EXTRAIT DE PAGE:
Littérature noire
27 Octobre 2012
La Grèce. Aujourd'hui. L'auteur Petros Markaris en fait une peinture très réaliste depuis une demi douzaine d'aventures de son inspecteur Charitos. Soyons sincères, on n'atteint pas ici les sommets du roman policier, Markaris manque un peu de nerf dans son écriture. Mais alors quel témoin de la Grèce du 21e siècle ! Dans la première enquête que j'avais lu, Actionnaire principal, il dénonçait une société des médias passablement pourrie, déjà trop libérale à son goût. Avec Liquidations à la grecque, son dernier opus, cet auteur de 85 ans, s'en prend clairement aux banquiers, au FMI qui étranglent son pays.
Et il n'y va pas avec le dos de la cuillère Markaris : la première victime, ancien directeur d'un organisme bancaire, est retrouvé étêté au petit matin dans son jardin. Et pas à l'arrache, pas un truc de toxico. Non, un bon coup de sabre net, précis. Une deuxième victime s'en suit quelque jours plus tard, toujours avec le même opus operandi. Bien sûr, la vie de Charitos meuble aussi l'enquête, le mariage de sa fille, les remarques de sa femme... Mais ce sont les conséquences de la crise grecque qui sont les morceaux de choix de ce roman : suppression du 14e mois, du 13e mois des fonctionnaires, retraite plus tardive, chômage, essence plus chère, commerce en faillite... la détresse du pays nous saute à la tronche. Avec des mots très simples, l'auteur donne à vivre le quotidien de ses compatriotes, appauvris, humiliés, angoissés. Une image terrible, loin des pages saumon du Figaro et des analyses télévisées. L'enquête en devient presque secondaire tant, finalement, les victimes se révèlent antipathiques, cyniques. Presque, parce que l'assassin se verra donner la parole in fine... ne suscitant même pas la colère du lecteur. Markaris est suffisamment subtil sur ce coup-là pour susciter une sorte de compréhension.
Une lecture hautement recommandable en ces temps.
Liquidations à la grecque, édition Seuil, 326 pages, 21, 50 euros.

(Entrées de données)
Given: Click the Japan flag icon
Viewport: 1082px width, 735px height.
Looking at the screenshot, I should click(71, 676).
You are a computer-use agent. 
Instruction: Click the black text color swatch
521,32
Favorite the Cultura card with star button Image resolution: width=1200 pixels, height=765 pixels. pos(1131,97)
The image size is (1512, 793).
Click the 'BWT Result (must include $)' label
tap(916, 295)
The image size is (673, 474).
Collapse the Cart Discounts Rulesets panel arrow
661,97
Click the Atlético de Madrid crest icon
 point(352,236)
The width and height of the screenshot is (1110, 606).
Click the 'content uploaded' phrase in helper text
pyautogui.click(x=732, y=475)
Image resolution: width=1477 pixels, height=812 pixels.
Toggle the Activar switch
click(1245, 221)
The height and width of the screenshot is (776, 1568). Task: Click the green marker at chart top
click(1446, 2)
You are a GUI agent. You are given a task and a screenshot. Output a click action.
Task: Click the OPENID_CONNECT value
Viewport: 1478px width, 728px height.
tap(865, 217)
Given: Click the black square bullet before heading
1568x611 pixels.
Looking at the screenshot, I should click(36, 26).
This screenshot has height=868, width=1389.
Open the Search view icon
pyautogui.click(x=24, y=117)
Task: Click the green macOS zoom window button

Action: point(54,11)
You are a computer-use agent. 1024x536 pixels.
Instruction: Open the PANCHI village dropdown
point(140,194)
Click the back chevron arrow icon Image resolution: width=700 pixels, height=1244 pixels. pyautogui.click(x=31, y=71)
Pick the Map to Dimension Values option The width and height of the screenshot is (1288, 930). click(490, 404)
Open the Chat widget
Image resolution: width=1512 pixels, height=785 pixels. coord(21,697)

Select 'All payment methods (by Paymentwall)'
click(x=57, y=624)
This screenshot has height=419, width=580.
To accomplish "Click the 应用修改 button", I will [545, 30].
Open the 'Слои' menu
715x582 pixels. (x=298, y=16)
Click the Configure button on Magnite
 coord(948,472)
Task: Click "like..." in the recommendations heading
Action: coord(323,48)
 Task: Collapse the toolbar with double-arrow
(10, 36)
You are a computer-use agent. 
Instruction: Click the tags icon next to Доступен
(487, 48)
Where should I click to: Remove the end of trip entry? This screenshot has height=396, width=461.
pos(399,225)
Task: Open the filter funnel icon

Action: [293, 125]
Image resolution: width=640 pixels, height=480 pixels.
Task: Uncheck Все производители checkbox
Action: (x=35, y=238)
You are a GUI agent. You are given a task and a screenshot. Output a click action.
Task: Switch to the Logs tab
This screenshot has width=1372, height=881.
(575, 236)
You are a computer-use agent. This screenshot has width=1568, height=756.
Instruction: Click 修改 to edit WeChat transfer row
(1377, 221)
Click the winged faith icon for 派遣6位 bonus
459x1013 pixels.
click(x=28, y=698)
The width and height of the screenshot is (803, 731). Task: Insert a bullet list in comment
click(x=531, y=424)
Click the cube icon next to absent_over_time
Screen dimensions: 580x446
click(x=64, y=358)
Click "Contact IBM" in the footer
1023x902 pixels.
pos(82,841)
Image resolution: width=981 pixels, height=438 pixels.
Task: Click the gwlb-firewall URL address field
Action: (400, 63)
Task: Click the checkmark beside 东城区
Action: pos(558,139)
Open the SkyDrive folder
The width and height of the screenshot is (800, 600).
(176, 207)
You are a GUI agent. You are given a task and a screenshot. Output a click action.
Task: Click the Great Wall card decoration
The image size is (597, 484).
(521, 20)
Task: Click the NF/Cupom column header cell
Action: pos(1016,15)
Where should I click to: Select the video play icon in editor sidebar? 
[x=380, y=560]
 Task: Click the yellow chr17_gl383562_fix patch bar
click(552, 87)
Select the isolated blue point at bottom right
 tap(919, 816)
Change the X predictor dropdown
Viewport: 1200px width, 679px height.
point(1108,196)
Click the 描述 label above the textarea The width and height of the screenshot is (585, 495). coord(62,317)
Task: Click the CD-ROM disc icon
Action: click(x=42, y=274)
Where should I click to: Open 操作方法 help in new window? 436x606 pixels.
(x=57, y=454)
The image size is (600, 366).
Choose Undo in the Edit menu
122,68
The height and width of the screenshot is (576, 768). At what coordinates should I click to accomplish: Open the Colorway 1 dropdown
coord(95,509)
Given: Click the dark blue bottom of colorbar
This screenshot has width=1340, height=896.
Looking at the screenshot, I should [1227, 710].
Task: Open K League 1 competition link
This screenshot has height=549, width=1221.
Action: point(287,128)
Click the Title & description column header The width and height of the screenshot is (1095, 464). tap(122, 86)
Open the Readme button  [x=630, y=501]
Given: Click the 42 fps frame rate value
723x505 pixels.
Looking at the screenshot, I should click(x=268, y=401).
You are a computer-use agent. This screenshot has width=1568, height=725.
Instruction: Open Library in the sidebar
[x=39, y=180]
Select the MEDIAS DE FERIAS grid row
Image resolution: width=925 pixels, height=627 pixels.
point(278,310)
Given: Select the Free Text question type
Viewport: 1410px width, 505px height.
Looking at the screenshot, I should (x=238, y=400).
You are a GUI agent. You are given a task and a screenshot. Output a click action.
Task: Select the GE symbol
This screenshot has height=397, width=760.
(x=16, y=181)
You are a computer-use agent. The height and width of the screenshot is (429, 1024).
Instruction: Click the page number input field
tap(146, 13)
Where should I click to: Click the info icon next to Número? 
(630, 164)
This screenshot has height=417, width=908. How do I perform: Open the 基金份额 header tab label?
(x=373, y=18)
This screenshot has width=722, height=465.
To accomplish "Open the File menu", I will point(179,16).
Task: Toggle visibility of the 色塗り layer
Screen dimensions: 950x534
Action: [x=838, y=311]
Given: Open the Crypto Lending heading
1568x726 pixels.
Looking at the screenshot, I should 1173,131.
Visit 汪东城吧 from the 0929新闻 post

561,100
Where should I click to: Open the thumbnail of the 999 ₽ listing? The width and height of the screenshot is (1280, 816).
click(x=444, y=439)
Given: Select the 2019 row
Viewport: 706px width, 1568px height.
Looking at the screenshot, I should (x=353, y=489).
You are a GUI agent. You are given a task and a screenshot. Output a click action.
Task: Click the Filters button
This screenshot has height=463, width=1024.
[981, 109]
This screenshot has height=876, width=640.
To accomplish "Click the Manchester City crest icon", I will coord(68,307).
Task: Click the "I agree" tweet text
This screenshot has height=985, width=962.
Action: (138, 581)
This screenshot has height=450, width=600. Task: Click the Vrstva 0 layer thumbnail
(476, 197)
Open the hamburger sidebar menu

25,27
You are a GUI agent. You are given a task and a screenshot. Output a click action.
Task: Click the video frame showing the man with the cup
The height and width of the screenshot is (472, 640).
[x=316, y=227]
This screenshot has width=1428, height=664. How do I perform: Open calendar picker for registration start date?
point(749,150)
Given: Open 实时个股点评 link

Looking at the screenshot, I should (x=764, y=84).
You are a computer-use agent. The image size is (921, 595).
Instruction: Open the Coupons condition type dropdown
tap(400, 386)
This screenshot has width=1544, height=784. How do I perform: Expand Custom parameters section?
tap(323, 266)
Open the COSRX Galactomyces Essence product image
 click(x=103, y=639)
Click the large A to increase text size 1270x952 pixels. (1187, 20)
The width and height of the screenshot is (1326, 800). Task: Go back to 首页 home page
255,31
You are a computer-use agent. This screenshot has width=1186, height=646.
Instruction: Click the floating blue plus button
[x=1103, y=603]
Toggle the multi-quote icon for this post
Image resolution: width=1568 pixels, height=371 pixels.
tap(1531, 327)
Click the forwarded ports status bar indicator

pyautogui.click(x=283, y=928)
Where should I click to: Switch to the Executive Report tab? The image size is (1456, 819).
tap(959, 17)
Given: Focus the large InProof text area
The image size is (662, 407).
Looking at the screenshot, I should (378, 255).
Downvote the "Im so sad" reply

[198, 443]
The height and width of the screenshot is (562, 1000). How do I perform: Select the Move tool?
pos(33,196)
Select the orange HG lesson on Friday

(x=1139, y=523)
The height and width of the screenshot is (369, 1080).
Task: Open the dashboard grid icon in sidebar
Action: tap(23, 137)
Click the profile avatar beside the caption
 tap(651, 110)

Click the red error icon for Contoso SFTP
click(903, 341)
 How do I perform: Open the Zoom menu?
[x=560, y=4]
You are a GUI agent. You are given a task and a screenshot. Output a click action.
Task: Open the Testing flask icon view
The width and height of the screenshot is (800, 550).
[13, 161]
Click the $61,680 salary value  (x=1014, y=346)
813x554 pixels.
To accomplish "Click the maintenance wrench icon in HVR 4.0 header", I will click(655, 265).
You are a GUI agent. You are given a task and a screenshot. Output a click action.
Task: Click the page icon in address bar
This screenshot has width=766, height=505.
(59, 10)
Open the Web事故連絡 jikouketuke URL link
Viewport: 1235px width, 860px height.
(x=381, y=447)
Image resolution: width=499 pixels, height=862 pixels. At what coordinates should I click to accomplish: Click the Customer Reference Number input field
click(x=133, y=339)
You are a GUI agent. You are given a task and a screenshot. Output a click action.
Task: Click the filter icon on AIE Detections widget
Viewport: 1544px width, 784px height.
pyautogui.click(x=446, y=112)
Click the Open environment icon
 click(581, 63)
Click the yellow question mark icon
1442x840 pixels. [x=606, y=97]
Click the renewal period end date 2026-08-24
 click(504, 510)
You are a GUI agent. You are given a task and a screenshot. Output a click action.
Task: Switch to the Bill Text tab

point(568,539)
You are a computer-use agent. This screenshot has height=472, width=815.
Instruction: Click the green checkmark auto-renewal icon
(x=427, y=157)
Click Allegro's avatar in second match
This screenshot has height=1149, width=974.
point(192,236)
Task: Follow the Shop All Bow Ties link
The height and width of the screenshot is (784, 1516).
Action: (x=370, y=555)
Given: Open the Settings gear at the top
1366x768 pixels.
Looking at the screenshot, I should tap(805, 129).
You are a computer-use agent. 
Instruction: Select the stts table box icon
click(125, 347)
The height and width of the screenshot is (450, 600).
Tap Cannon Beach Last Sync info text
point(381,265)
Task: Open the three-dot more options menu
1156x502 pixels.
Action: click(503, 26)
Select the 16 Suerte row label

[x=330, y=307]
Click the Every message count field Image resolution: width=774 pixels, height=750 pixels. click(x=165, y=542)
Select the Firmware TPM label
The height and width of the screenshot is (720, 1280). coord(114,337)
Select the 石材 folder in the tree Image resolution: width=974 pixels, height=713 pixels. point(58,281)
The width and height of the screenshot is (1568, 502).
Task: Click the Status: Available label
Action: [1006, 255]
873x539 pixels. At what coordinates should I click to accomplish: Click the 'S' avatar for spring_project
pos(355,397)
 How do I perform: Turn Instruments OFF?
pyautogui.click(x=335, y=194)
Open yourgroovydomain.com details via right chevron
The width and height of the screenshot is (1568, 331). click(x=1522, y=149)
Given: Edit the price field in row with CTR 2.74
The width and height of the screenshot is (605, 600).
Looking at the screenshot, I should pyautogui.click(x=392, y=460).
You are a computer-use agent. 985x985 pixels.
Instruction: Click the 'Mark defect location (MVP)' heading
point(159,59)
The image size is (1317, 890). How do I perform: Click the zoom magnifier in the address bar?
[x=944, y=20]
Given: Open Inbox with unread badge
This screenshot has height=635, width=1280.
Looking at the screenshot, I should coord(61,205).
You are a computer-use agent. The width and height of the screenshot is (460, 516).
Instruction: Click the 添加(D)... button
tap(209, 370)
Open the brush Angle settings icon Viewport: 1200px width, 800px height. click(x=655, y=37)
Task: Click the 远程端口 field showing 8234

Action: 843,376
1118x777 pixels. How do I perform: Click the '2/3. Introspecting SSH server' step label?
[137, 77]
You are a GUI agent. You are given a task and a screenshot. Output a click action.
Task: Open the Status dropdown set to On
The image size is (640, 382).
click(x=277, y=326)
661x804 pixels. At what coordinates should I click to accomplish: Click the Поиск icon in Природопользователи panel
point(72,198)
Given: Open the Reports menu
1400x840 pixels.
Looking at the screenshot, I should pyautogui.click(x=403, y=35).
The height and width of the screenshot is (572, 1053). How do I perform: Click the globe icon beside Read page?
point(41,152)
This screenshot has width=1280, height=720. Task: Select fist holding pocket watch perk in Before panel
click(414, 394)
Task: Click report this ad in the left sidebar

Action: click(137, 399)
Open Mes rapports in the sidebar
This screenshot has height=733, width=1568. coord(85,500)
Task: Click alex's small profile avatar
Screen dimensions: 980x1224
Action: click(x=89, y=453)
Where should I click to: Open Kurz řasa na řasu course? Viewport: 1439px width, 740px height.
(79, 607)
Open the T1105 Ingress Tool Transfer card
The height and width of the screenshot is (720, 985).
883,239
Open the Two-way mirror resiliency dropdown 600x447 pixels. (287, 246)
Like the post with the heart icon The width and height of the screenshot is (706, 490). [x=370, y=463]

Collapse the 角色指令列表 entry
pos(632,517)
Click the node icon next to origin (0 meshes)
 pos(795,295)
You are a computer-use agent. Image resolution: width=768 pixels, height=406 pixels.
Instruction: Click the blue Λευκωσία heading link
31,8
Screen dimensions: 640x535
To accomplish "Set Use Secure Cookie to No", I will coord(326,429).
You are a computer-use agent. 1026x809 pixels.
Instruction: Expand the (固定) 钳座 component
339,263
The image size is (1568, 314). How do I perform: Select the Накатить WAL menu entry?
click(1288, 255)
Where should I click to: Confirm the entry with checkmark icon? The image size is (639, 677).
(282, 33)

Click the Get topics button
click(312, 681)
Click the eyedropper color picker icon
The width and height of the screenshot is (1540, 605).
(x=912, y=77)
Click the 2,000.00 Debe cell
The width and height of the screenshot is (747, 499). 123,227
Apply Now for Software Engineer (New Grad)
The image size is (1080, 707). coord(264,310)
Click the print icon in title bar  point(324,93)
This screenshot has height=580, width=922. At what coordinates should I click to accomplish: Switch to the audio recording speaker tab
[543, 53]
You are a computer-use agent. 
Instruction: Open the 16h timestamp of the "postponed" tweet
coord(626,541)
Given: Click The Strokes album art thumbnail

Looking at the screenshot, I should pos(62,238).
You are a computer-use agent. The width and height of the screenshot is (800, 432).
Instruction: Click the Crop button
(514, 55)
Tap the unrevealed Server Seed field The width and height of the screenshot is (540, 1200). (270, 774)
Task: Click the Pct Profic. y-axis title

CONSIGNE 1: D'après la critique, à quel endroit la première victime est-elle retrouvée ?
CONSIGNE 2: Recopiez le passage de la critique compris entre « Littérature noire » et « étranglent son pays. », ces deux segments inclus.
CONSIGNE 3: Relevez tous les adjectifs par lesquels la critique qualifie les compatriotes de l'auteur.

VOTRE RÉPONSE 1: Dans son jardin, au petit matin.

VOTRE RÉPONSE 2:
Littérature noire
27 Octobre 2012
La Grèce. Aujourd'hui. L'auteur Petros Markaris en fait une peinture très réaliste depuis une demi douzaine d'aventures de son inspecteur Charitos. Soyons sincères, on n'atteint pas ici les sommets du roman policier, Markaris manque un peu de nerf dans son écriture. Mais alors quel témoin de la Grèce du 21e siècle ! Dans la première enquête que j'avais lu, Actionnaire principal, il dénonçait une société des médias passablement pourrie, déjà trop libérale à son goût. Avec Liquidations à la grecque, son dernier opus, cet auteur de 85 ans, s'en prend clairement aux banquiers, au FMI qui étranglent son pays.

VOTRE RÉPONSE 3: appauvris, humiliés, angoissés